Employee Profile – Dan Joseph

23rd November 2020

Dan Joseph joined Zynga in 2014 and is NaturalMotion’s Senior Game Designer on the Racing franchise. With the support and growth opportunities provided by the design team, throughout the last six years Dan worked his way from QA Tester, to Designer, to Senior Game Designer. Dan says that being a game designer is heavily based on team work rather than building features entirely on one’s own. The role involves incorporating feedback and ideas from many disciplines and team members into the project to ultimately provide players with features that suit their needs. On his own words:

“Your role as a game designer is to empower the team to do the best for the feature they are working on, regardless of what background they come from. What makes a good designer and a good team is having members of all backgrounds and experience levels working to produce great content for our players. I’ve had the privilege of working with some truly talented individuals with completely different upbringings and backgrounds, and we all have a level of respect with each other that we can talk about those different cultures/experiences and learn from them. “

Read on to learn more about Dan’s day-to-day as a senior game designer, methods he uses to effectively support his team, advice to folks looking to break into the industry and more!

What is your role within NM/BA and how did you get here?

I am a Senior Game Designer on the Racing franchise within NaturalMotion. I joined 6 years ago as a QA tester and switched to a design role about 4 years ago. I started on the Events team where my focus was on giving the players great short-term content to engage with and overtime moved more towards giving our elder-players content focused on long-term journeys.
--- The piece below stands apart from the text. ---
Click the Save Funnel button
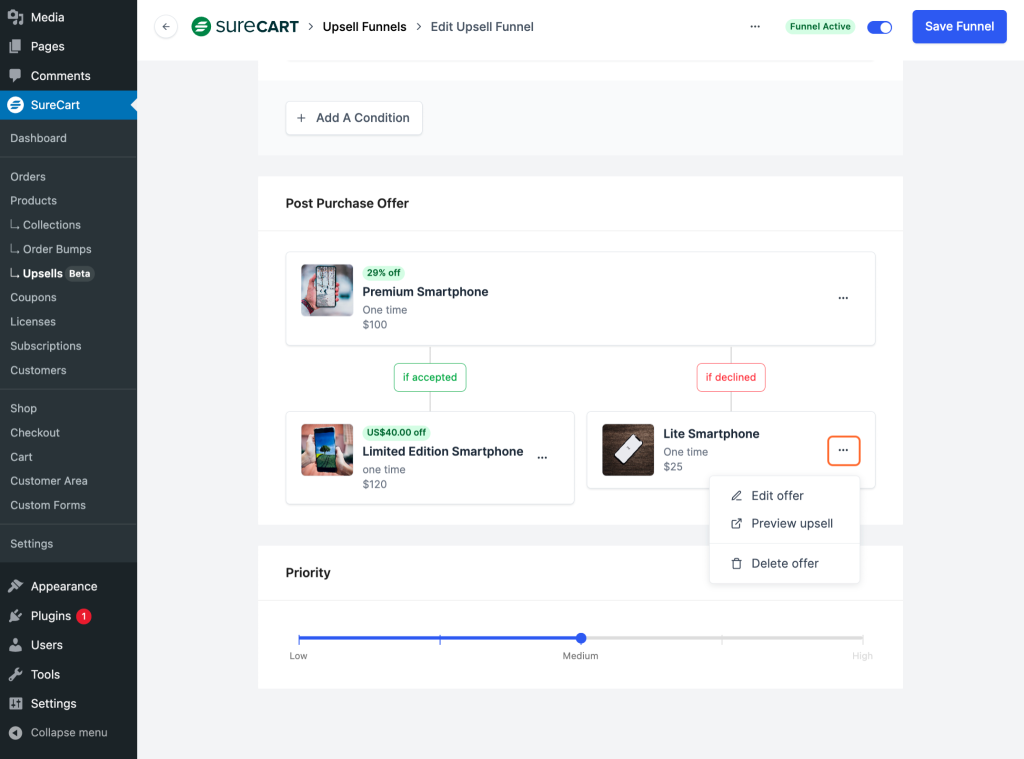The image size is (1024, 759). coord(958,27)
My current focus within Racing is supporting the creative leadership in curating features that answer the vision they have for the franchise; specifically around Elder-Meta and Social features.
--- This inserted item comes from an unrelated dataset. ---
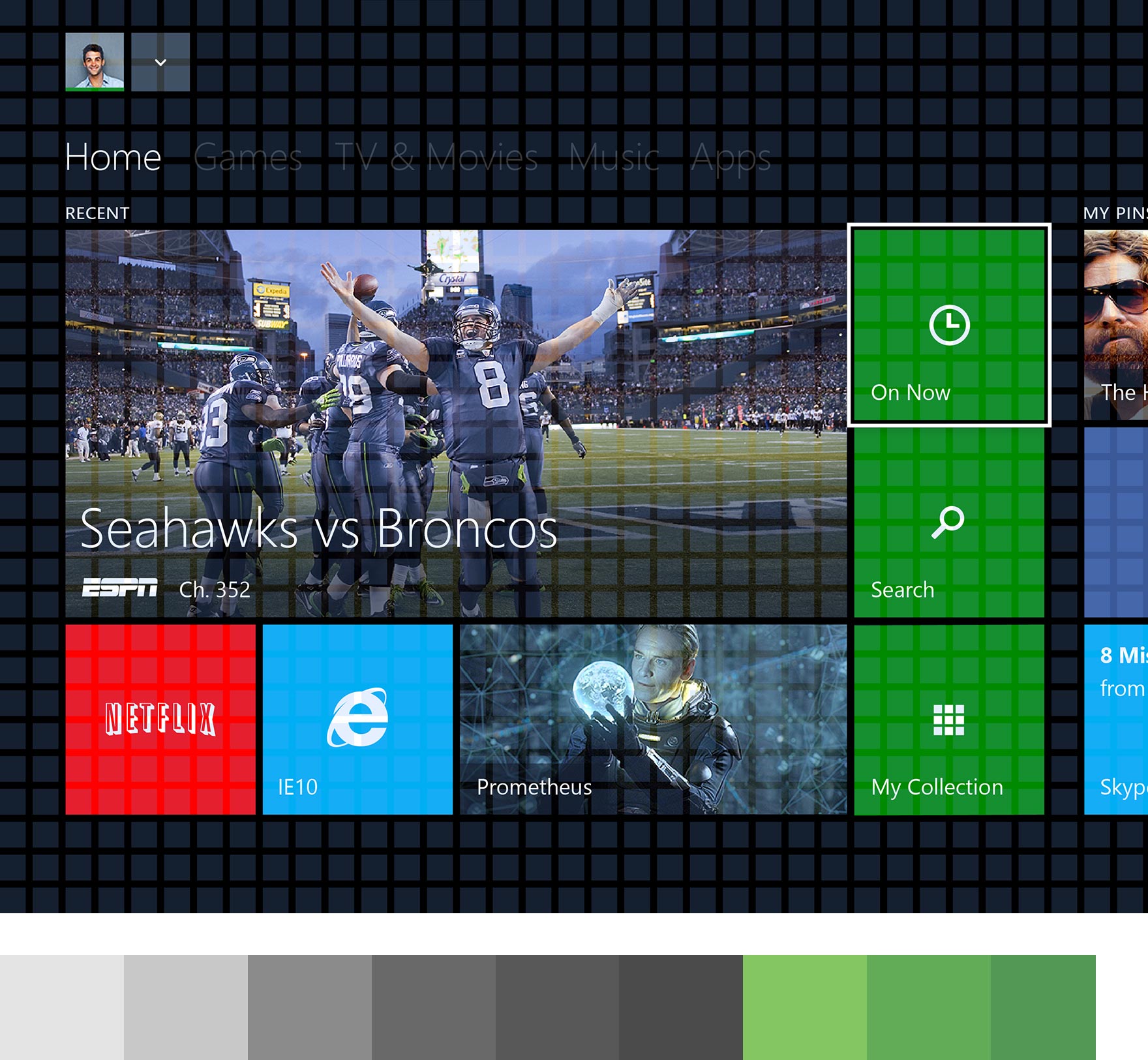Pick the lightest gray color swatch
Walk us through your typical day.

Depending on the stage of the feature I’m working on, my typical day to day changes. The early stages require a lot of researching and understanding why a feature was/is so successful in a game and how that would look in our game. Mid/late stages involve constantly playing and tweaking the feature with the team to ensure it’s the best it can be and is headed in the right direction in terms of the goals set for the feature.

What are you most proud of when working on the game(s)?

I was the lead designer on the Legends feature; an expansion to the CSR2 system with classic cars added to the game. The feature team we had, the scale of the project, and the excitement and momentum around that feature was a great experience and an exciting time in my career. I’m lucky to have worked alongside the talented team members on that feature; we worked so well together and had really strong support from the leadership team.

Tell me how the company supported your growth?

I always knew I wanted to be a designer and was fortunate enough to be supported by the design team at NM Racing from my starting role as QA tester suggesting improvements and shadowing features, to a game designer where I am now pitching my own features. Within NaturalMotion I have continued to receive support with my growth into the senior game designer position and into further progression.

What is a common misconception your industry faces and what is the reality?

One of the common misconceptions I hear is that a Game Designer comes up with the entire feature alone and then the development team follows it exactly how it is written in the document. In reality, agile development and working as a team means that the feature changes all the time, and when you have a great team, the ideas come from any discipline and are shaped together into the final product. It’s never really your feature as a designer, it’s the player’s feature and what they want from it.

The best part of performing an external playtest or releasing a feature to live is when you hear player feedback. Whether they love it or hate it, the passion is there and you know what you need to do next.

How do you support your team?

I work in an “ask me anything” type of environment. I love and encourage people to challenge my designs so that we can transform them into something better. As soon as that happens it’s no longer my design, it becomes our design and that is a powerful way to work. It allows the team to stay motivated and connected to achieve solid features.

Do you have any mentors or leaders that have helped or inspired you throughout your career?

I’ve been fortunate to have a number of mentors at NM from across a range of disciplines that have shaped me into the designer I am today. Through good communication, open-door policies, and honest opinions, I’m designing/working on features I didn’t think I was capable of before I started at NM. The scale and responsibilities of the types of features I work on only continue to grow with the support and trust received from those mentors.

What advice would you give someone trying to break into the industry?

It’s very hard to get straight into the industry as a game designer as there are few opportunities for entry-level designers these days. I highly recommend going into the industry through QA testing, especially in the mobile market. You learn so much from so many disciplines in-house that when the time comes, you’ll be a well-rounded designer who can move into multiple specialized areas.

Another point would be to play everything, even games you don’t like, as you will be surprised by what you can learn and pick out as a good system. If you only play the same type of games, you’ll limit the ideas you can bring to the table in a brainstorm. I’d say that also comes from media outside of videogames including books, films, travel; there’s so much out there to influence you and broaden your toolset.